Los 52 años del jugador que agotó los adjetivos calificativos

por Héctor Sánchez (*)

Desde los tempraneros títulares en diarios y revistas cuando debutó en la primera división de Argentinos Juniors, a pocos días de sus 16 años, hasta grafitis en las paredes o las letras de más de 20 canciones que lo homenajean en el mundo entero, Diego Armando Maradona cumplió 52 años y para el imaginario colectivo sigue siendo el mejor jugador de todos los tiempos.

No hay futbolero que pueda abstraerse de la magia que generó su juego, ni polémica que lo haya dejado afuera.
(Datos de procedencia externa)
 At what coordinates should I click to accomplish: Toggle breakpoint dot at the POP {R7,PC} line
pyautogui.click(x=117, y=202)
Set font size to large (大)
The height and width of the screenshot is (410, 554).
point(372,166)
Pero fue la pelota la que siempre puso las cosas en su lugar -como cuando él la elevaba al lugar más protagónico que puede tener- y la que en definitiva motorizaba los adjetivos calificativos que Maradona agotó.

Igual que sucede con Carlos Gardel en cualquier encuesta que se vote para elegir al mejor cantor de tangos de la historia, Maradona queda afuera de una compulsa futbolera a la hora de definir el podio del fútbol, pero solo para volver con más fuerza tras la aclaración necesaria: está fuera de discusión, pero no del recuerdo permanente de su juego deslumbrante.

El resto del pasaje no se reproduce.